Alguien le habló a Spielberg de esa película, pidió verla en su casa y él mismo cuenta que se asustó mucho cuando quiso salir de la sala y la puerta no quiso abrir. El solo decir que esa película logró asustarlo, despertó el morbo de la gente, pero antes de mostrarla en una cadena de cines por todos los Estados Unidos hicieron un estudio de marketing, mejoraron el final y luego al estrellato. Una película que tan solo había costado quince mil dólares comenzaba a recaudar millones (casi doscientos para ser un poco más precisos), amén de la firma de contratos para hacer una segunda y tercera parte, y a cómo está la cosa, no se descarta que sigan llegando más películas de esa estirpe, pues en su primera semana de exhibición en el mundo, incluido Salto, está arrasando la taquilla “Actividad Paranormal 3″. Solo en el gran país del norte lleva recaudado desde el 21 de octubre a la fecha, cincuenta y cuatro millones de dólares.

Pero además, se mantiene el fenómeno iniciado en la segunda parte, en vez de continuar la historia en forma lineal en el tiempo, se decidió por filmar una precuela, es decir, ir atrás en el tiempo y explicar por qué “algo” se apareció de la nada en una casa apacible de una linda parejita de novios y comenzó a molestar a una simpática joven.

“Actividad Paranormal 2″ termina enganchando ambas historias, es decir, comienza un poco atrás en el tiempo y termina aportando información que aclara un poco el final de la primera parte, dejando la puerta abierta para una tercera película, la que acaba de estrenarse hace tan solo una semana y al verla, vuelve a sorprender la historia que allí se cuenta pues la historia gira para otro rumbo que el esperado, en vez de continuar la odisea de Katie, prefiere transformarse en una precuela de la precuela e ir más atrás en el tiempo todavía, cuando las hermanas de la primera y segunda parte (Katie y Kristie) son niñas y donde se cuenta que la “entidad” que las molesta en las películas anteriores tiene nombre, se llama Toby, igual que el amigo de la “Pequeña Lulú”.

Claramente ninguna de las tres películas de esta saga que, se nos ocurre, recién comienza, irá por algún premio de los que suele entregarse en Hollywood, sea el Oscar o el Globo de Oro, pues desde el punto de vista técnico y de libreto sigue siendo bastante flojo, aunque redituable desde el punto de vista de las finanzas.

El asunto que tiene a todos maravillados, es que con poca cosa se puede hacer una película que mantiene el interés de la gente durante poco más de una hora con algún que otro sustito en el medio y aunque parezca mentira, con ganas de ver un poco más para saber cómo sigue la historia. Pero la historia en realidad no sigue, porque avanza como el cangrejo, para atrás.

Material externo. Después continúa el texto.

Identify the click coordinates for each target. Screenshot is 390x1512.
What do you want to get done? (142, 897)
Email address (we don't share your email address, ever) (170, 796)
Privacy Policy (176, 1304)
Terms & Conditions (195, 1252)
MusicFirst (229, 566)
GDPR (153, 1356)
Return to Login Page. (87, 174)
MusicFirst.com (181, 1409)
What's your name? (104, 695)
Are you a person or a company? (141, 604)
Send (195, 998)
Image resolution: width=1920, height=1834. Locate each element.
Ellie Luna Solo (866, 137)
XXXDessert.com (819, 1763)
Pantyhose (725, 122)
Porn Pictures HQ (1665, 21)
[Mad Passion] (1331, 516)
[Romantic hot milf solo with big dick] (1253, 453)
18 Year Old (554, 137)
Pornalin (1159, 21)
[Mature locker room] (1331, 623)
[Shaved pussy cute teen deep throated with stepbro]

La primera parte fue filmada con una sola cámara de video, de las comunes, nada del otro mundo. La segunda parte con camaritas de un sistema de seguridad de una casa. La tercera parte, ambientada a fines de los ochenta, utiliza ahora tres cámaras de video comunes de la época, una en la habitación de la pareja (que termina siendo la que luego va de un lado para el otro), otra en la habitación de las niñas y la tercera empotrada en un rotor de ventilador que busca tener movimiento y alcanzar algún ángulo mayor tanto de la sala principal como de la cocina.

Tenemos que reconocer que si la segunda parte superó en calidad los efectos especiales de la anterior -obviamente pues había más plata en el medio, además del asesoramiento directo de los técnicos de Spierlberg-, en esta tercera parte logra superarse aún más tanto en calidad como en cantidad, aunque mantiene la factura artesanal que termina siendo como una rúbrica particular de este tipo de películas.